| What the task requires |
Copy out exactly the stretch of the listing below that begins at the line containing "Curiosidades (471, 1854)" and ends at the line containing "[button] (510, 58)", and copy nothing outside it.

| Dataset entries |
------------------------------

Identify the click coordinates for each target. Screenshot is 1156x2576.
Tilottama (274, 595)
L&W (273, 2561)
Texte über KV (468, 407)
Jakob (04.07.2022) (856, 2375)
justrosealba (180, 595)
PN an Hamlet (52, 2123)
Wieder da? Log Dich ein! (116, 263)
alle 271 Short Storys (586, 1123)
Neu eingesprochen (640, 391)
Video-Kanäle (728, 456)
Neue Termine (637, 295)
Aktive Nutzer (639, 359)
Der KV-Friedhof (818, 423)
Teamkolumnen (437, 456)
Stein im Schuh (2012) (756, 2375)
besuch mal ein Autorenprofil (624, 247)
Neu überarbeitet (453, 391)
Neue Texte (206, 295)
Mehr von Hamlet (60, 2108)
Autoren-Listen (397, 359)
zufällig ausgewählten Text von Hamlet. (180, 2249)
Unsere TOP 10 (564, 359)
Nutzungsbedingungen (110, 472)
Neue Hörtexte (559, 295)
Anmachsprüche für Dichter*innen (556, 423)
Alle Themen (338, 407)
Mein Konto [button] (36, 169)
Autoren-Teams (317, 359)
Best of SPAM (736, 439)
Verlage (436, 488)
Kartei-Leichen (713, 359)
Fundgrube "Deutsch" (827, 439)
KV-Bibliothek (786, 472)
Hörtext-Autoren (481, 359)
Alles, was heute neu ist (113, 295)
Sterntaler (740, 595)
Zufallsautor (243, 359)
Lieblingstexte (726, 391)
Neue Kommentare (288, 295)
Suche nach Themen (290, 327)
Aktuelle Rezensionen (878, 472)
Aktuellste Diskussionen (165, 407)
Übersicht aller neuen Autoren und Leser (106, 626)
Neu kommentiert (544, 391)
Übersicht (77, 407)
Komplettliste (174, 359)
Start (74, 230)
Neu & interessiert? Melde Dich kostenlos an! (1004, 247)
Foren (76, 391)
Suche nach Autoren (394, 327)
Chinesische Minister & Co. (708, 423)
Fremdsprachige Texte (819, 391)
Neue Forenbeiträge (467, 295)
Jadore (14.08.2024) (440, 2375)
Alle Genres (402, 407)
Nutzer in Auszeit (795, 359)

------------------------------

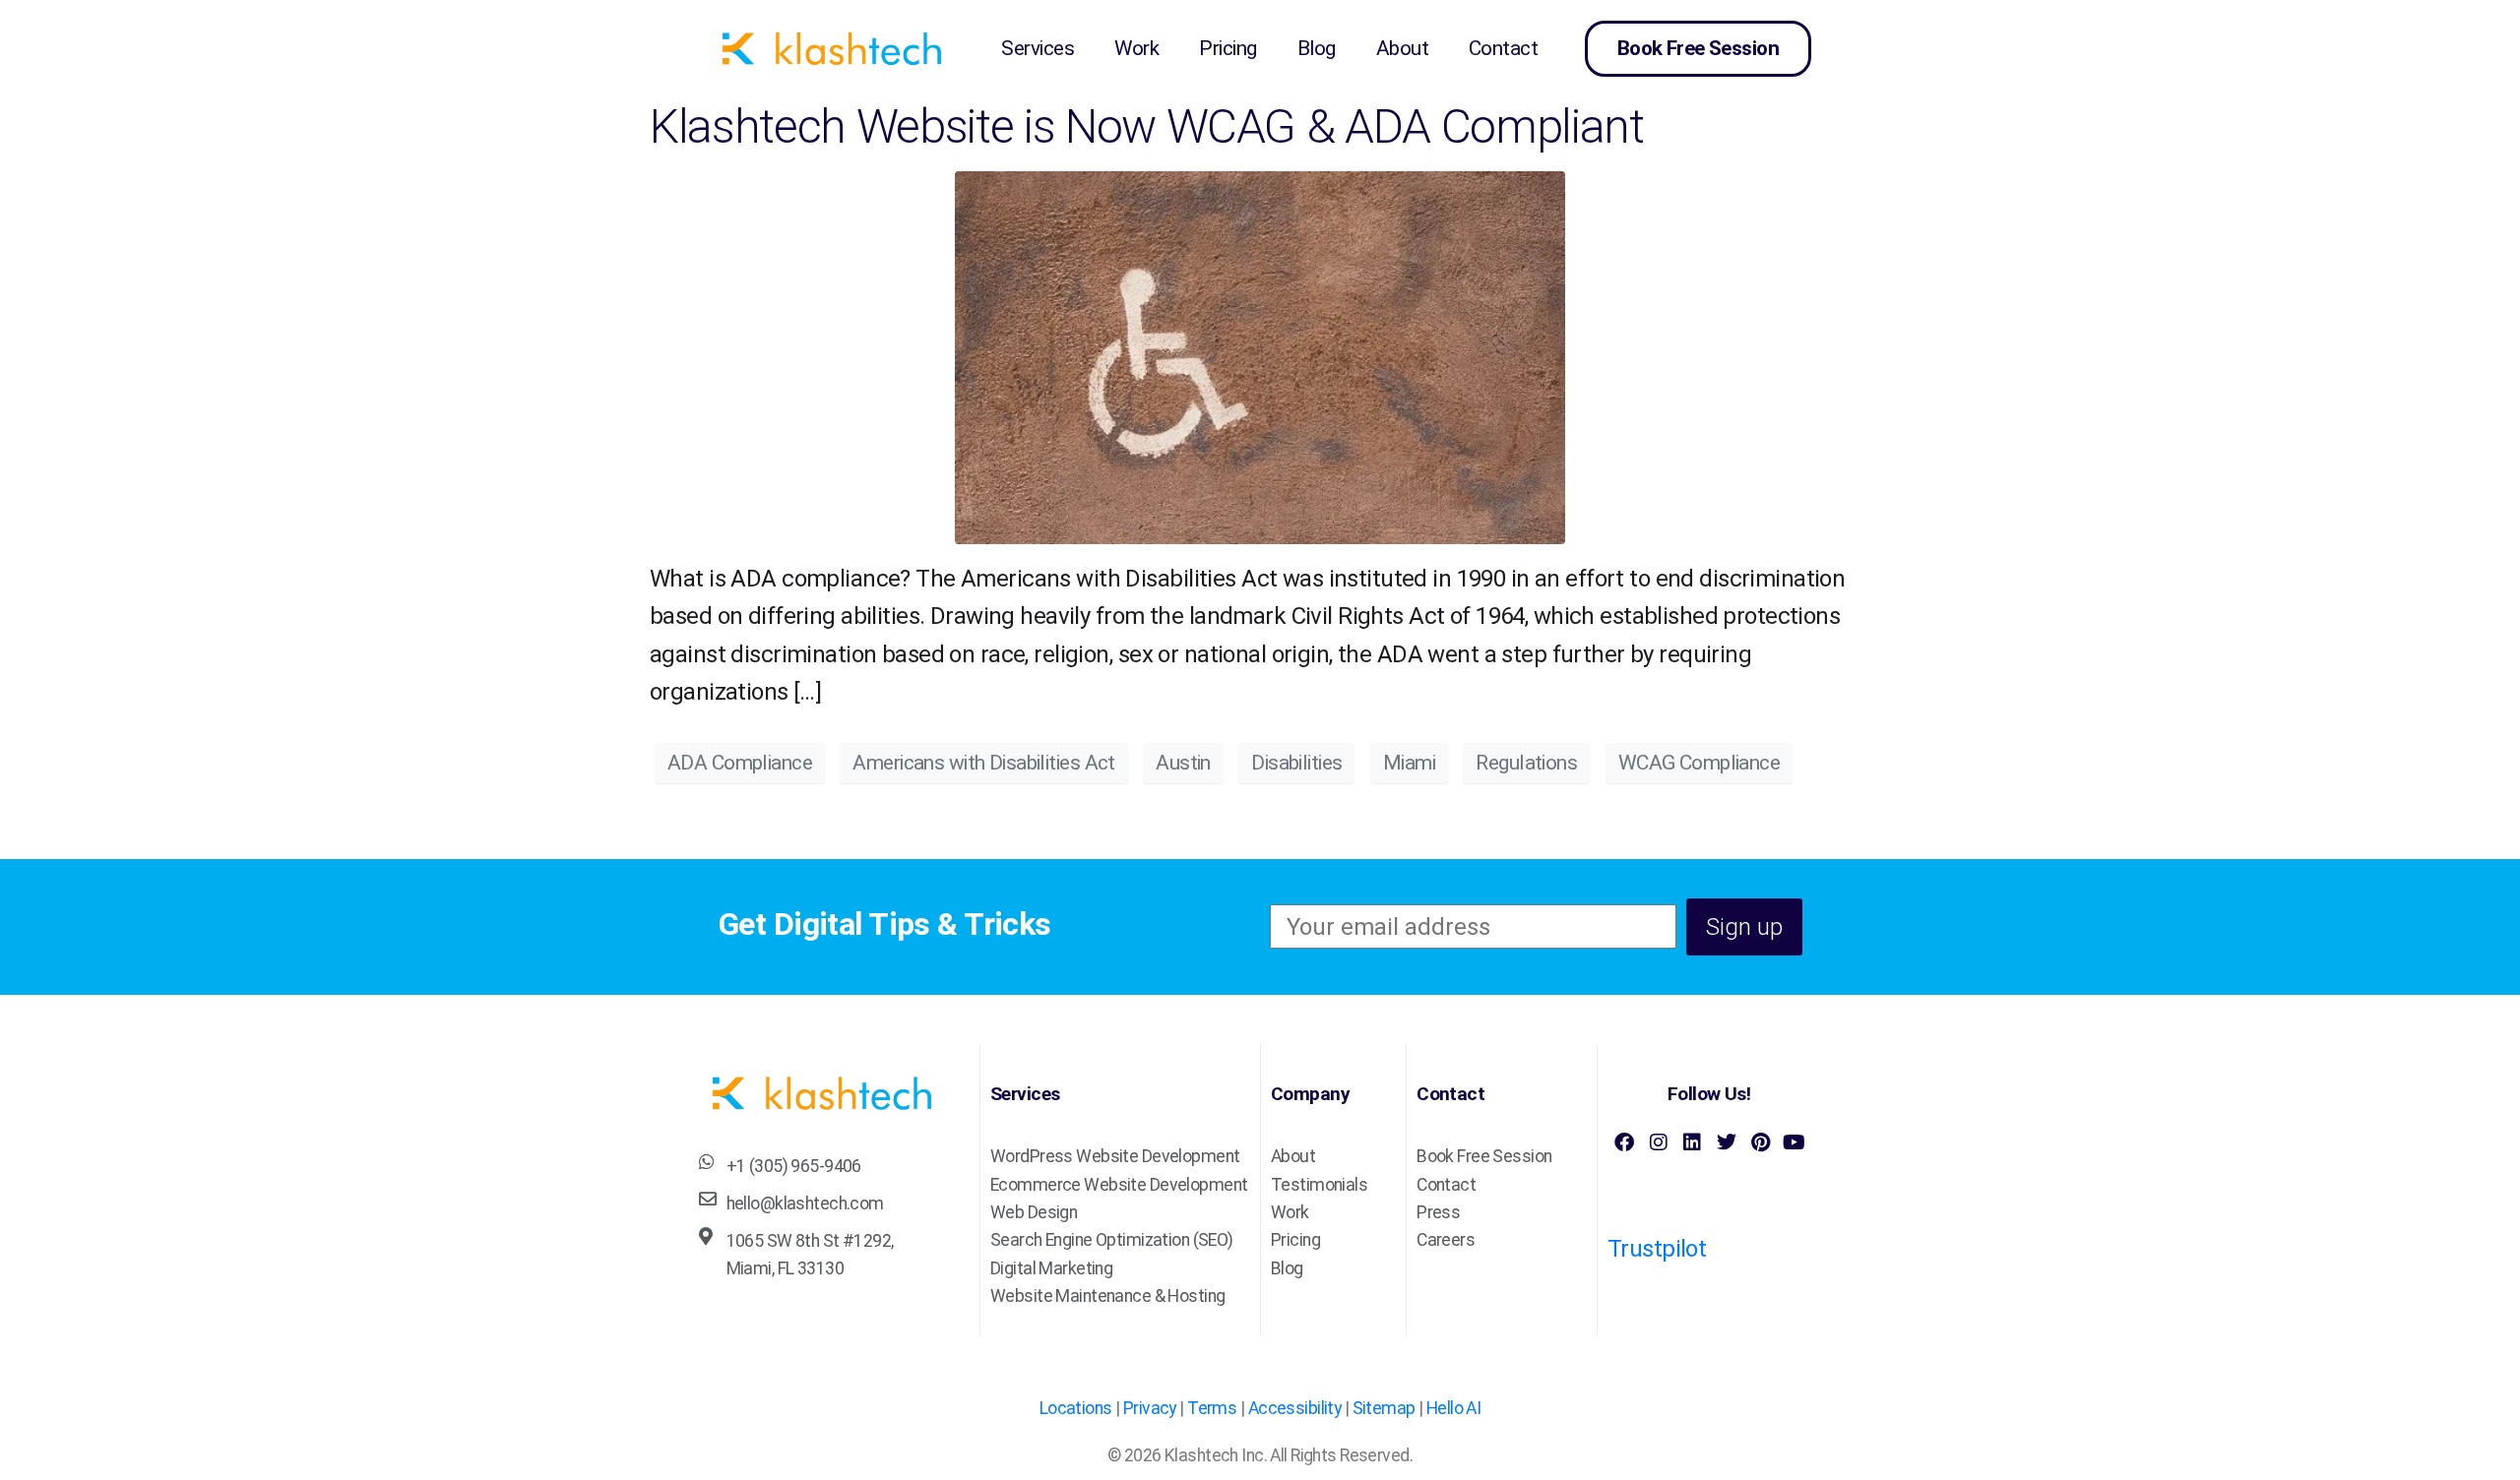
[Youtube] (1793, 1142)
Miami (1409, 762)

------------------------------

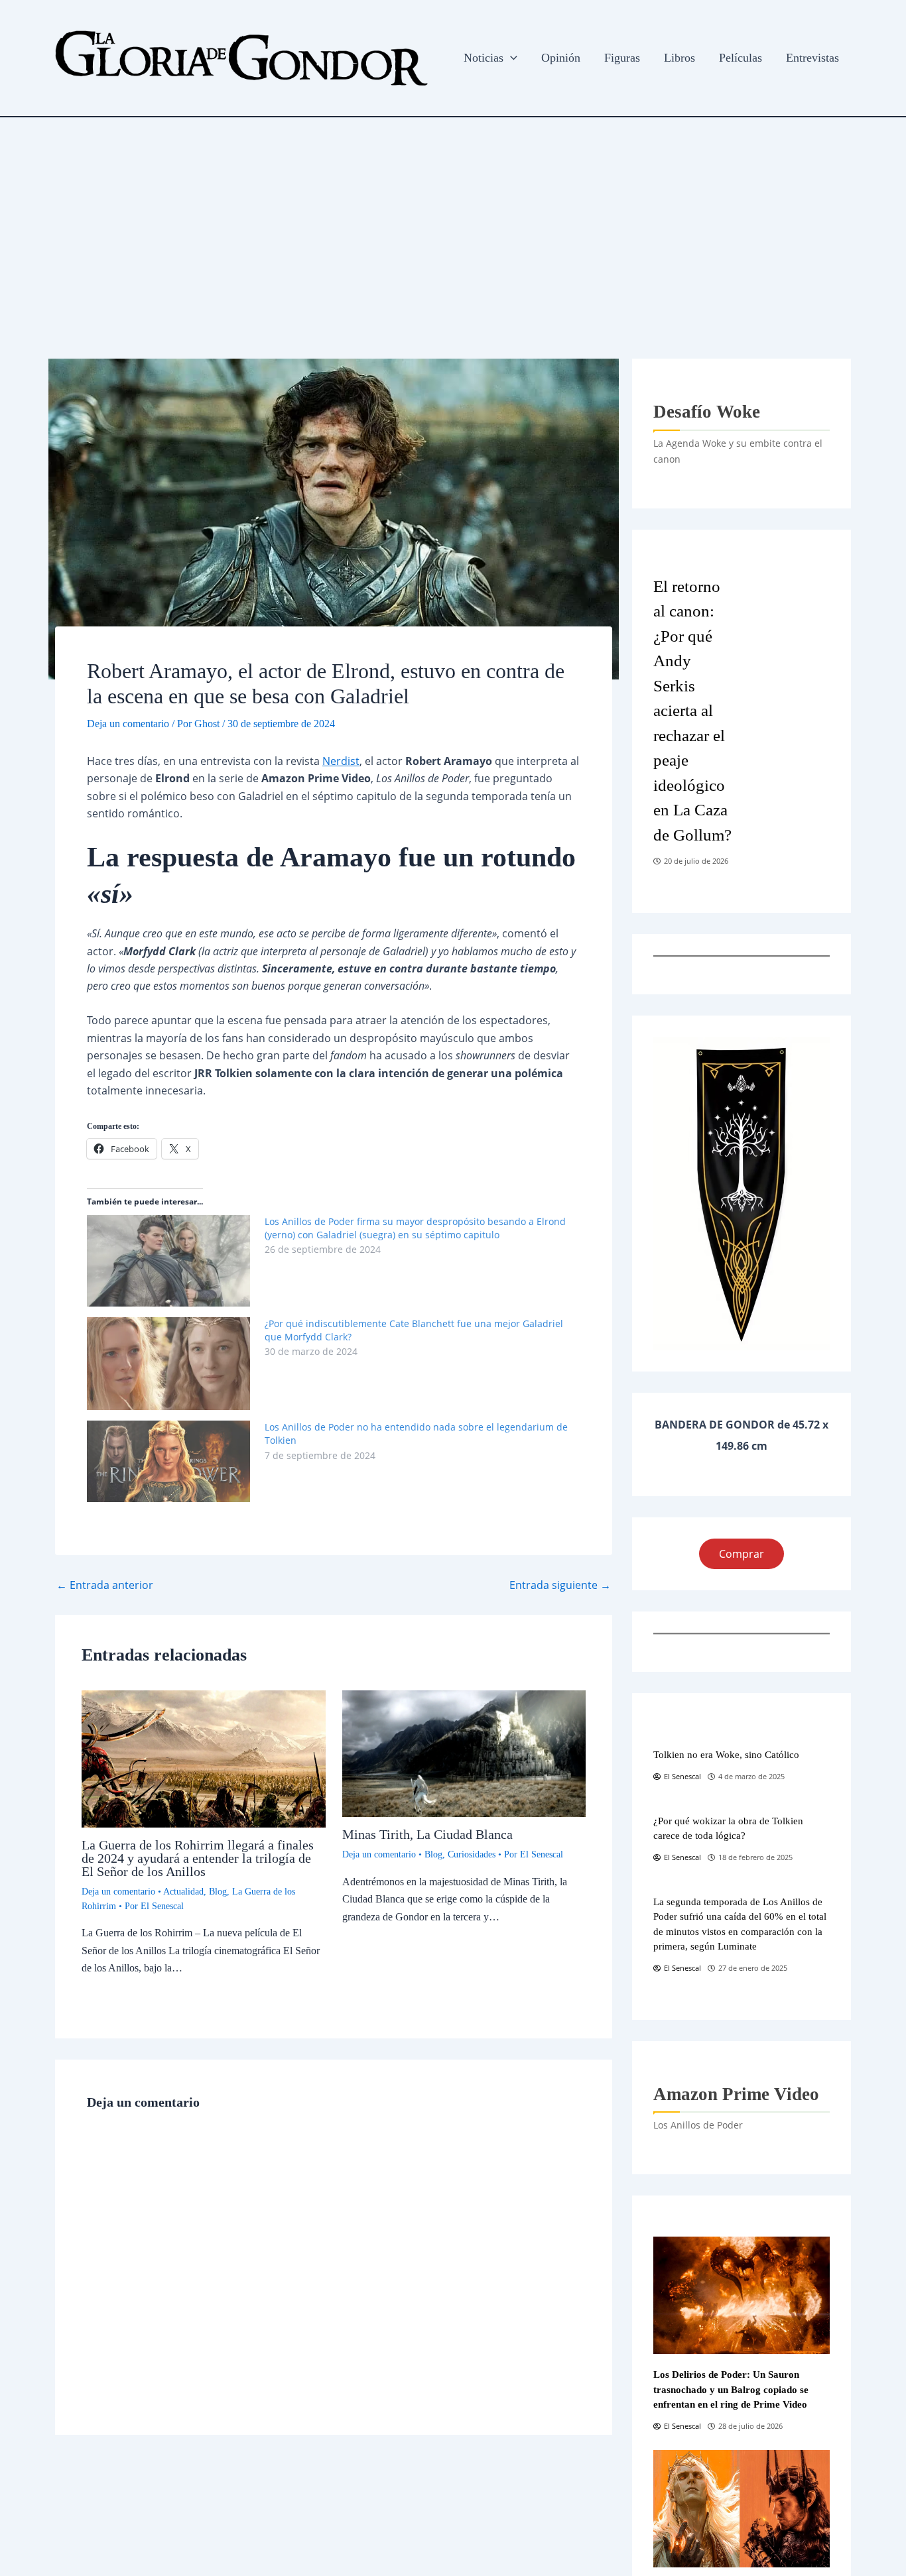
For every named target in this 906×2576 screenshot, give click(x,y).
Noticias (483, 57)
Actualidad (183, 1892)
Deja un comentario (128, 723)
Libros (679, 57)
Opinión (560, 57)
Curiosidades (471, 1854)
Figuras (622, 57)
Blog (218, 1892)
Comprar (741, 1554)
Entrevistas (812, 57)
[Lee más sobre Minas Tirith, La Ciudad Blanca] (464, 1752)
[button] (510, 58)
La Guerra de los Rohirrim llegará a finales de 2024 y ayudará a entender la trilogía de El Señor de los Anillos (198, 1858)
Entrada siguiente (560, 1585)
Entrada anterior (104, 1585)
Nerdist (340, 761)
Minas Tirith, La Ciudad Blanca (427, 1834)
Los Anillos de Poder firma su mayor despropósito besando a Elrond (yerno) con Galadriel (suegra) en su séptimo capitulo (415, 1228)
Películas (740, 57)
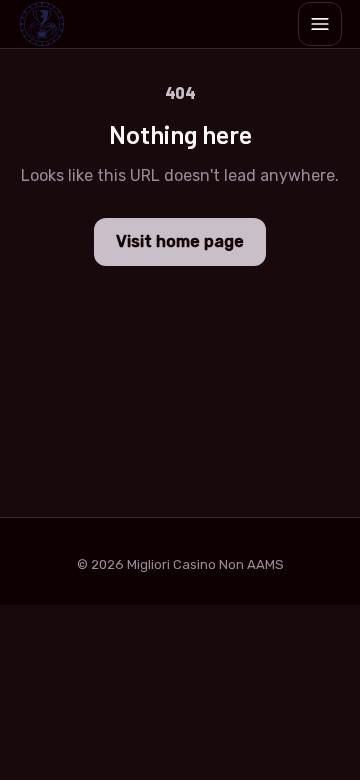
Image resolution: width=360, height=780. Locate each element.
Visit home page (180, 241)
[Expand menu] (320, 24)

------------------------------

| Exercise output |
Curiosidades (471, 1854)
Figuras (622, 57)
Blog (218, 1892)
Comprar (741, 1554)
Entrevistas (812, 57)
[Lee más sobre Minas Tirith, La Ciudad Blanca] (464, 1752)
[button] (510, 58)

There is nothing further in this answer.